_Material_.
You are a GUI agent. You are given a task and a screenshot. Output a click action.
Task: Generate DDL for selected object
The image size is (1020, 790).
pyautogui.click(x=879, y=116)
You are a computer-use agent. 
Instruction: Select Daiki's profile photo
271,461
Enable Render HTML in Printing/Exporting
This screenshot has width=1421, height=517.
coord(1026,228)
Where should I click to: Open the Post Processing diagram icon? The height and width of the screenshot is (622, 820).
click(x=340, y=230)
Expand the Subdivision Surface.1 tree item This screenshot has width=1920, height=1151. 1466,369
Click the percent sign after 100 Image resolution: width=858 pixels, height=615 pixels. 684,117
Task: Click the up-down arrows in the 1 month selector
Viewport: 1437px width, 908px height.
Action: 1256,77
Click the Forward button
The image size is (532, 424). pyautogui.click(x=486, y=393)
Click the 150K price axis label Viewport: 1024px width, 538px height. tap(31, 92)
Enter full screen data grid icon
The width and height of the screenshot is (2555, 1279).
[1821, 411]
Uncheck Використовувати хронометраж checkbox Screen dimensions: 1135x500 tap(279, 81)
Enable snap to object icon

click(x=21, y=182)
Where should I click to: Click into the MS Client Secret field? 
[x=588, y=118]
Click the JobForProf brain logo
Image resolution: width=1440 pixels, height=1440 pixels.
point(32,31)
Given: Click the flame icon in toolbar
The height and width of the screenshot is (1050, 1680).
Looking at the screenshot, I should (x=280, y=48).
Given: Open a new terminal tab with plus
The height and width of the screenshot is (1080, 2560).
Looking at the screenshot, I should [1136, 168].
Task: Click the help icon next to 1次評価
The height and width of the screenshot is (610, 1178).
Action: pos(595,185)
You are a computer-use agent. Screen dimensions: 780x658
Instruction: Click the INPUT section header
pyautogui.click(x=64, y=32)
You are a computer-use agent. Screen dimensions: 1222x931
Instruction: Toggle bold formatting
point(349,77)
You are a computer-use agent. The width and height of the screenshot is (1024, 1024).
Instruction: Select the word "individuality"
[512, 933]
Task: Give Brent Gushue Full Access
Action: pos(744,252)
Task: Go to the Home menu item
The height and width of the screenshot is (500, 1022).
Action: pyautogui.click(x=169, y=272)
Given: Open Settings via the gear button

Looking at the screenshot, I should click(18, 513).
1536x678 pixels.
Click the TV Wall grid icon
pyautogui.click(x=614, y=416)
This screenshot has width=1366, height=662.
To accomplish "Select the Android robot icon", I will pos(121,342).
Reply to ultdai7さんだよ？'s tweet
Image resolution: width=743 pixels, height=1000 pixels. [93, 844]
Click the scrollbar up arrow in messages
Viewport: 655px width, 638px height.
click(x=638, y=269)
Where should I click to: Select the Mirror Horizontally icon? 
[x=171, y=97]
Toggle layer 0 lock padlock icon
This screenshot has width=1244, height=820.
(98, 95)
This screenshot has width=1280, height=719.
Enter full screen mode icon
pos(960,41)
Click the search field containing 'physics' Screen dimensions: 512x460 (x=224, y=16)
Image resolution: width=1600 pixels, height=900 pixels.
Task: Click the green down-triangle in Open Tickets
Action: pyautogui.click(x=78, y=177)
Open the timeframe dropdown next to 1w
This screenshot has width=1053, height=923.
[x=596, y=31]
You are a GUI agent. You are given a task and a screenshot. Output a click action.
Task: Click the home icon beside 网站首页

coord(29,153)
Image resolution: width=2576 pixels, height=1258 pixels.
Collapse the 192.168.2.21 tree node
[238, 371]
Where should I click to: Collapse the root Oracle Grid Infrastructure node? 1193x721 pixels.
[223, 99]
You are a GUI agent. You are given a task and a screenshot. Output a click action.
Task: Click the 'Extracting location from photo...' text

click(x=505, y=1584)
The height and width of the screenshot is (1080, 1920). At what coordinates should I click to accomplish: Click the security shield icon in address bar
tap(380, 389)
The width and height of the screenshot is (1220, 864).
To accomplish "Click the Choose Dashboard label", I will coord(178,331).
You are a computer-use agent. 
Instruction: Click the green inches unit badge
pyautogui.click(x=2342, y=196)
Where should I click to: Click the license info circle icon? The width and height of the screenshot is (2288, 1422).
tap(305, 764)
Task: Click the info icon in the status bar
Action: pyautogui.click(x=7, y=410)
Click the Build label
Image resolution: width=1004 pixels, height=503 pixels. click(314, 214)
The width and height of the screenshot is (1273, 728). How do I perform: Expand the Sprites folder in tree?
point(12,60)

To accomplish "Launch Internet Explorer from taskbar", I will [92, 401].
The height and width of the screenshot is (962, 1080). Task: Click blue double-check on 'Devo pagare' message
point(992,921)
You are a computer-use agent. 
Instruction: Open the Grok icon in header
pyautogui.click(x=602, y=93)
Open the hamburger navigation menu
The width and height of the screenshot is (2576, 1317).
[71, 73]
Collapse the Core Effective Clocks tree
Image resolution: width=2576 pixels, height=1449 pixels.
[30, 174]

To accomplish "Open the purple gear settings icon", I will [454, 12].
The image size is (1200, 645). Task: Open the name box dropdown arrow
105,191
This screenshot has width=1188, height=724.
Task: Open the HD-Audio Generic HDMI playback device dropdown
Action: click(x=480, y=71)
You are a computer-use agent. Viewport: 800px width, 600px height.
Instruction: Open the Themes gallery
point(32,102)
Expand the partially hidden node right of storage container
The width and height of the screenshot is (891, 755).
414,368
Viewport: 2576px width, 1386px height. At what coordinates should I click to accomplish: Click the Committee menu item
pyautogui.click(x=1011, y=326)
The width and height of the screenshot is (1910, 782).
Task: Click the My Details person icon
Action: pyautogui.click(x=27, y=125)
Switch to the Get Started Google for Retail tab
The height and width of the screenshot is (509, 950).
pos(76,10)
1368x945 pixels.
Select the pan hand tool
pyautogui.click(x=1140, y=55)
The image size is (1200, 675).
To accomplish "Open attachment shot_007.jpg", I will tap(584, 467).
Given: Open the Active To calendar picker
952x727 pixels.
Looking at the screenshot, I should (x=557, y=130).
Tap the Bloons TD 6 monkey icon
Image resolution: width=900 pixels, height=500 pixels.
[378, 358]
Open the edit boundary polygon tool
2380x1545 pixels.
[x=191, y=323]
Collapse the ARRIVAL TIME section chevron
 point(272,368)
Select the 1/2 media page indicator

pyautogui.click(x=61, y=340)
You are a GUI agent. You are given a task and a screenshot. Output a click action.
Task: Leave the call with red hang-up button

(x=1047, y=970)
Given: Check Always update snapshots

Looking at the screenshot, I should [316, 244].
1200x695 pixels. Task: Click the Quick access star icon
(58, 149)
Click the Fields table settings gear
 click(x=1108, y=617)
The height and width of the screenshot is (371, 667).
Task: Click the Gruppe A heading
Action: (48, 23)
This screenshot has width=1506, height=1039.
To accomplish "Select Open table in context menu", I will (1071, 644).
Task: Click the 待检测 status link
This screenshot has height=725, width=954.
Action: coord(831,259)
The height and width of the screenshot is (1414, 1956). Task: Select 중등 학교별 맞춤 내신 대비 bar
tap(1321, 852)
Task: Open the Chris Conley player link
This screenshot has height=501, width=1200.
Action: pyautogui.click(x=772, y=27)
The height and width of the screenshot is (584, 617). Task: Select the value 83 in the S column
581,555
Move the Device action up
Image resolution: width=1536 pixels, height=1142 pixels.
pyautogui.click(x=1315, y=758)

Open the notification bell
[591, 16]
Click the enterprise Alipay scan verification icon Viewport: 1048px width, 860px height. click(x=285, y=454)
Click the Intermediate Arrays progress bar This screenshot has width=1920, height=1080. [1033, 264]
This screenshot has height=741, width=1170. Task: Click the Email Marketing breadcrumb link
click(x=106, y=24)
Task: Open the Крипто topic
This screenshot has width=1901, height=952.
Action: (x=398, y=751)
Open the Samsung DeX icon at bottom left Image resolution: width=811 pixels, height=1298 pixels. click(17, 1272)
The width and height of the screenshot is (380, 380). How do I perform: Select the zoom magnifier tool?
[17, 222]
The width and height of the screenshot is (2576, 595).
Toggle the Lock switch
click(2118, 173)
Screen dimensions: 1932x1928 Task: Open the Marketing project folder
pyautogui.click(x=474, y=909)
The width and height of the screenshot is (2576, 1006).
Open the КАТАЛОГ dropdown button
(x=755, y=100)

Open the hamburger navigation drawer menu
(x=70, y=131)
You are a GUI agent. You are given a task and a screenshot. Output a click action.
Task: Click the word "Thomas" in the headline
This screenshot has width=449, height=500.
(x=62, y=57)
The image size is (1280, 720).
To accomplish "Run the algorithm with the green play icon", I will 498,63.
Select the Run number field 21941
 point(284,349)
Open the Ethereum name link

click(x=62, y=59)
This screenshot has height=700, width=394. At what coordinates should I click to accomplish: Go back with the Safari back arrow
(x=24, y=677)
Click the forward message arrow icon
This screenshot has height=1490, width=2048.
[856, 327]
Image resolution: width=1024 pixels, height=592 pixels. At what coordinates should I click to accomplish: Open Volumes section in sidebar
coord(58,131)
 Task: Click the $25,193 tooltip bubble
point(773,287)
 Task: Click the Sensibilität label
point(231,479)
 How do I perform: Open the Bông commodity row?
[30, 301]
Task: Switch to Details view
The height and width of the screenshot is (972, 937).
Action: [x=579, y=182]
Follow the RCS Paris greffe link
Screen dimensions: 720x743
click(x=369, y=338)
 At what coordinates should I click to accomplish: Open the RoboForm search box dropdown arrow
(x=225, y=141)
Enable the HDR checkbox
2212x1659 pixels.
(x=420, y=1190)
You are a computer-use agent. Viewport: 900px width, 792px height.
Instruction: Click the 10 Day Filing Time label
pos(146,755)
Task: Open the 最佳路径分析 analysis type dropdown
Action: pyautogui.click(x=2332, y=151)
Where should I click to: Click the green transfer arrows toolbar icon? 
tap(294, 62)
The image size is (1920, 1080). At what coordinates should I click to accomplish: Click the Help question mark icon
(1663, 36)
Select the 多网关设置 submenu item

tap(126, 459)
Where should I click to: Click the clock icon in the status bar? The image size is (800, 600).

_Stated problem_.
Reproduce the data word for word, from its first line through the line that contains "Looking at the screenshot, I should (x=280, y=48).". Include both of those lines.

_Output of the exercise_.
You are a GUI agent. You are given a task and a screenshot. Output a click action.
Task: Generate DDL for selected object
The image size is (1020, 790).
pyautogui.click(x=879, y=116)
You are a computer-use agent. 
Instruction: Select Daiki's profile photo
271,461
Enable Render HTML in Printing/Exporting
This screenshot has width=1421, height=517.
coord(1026,228)
Where should I click to: Open the Post Processing diagram icon? The height and width of the screenshot is (622, 820).
click(x=340, y=230)
Expand the Subdivision Surface.1 tree item This screenshot has width=1920, height=1151. 1466,369
Click the percent sign after 100 Image resolution: width=858 pixels, height=615 pixels. 684,117
Task: Click the up-down arrows in the 1 month selector
Viewport: 1437px width, 908px height.
Action: 1256,77
Click the Forward button
The image size is (532, 424). pyautogui.click(x=486, y=393)
Click the 150K price axis label Viewport: 1024px width, 538px height. tap(31, 92)
Enter full screen data grid icon
The width and height of the screenshot is (2555, 1279).
[1821, 411]
Uncheck Використовувати хронометраж checkbox Screen dimensions: 1135x500 tap(279, 81)
Enable snap to object icon

click(x=21, y=182)
Where should I click to: Click into the MS Client Secret field? 
[x=588, y=118]
Click the JobForProf brain logo
Image resolution: width=1440 pixels, height=1440 pixels.
point(32,31)
Given: Click the flame icon in toolbar
The height and width of the screenshot is (1050, 1680).
Looking at the screenshot, I should (x=280, y=48).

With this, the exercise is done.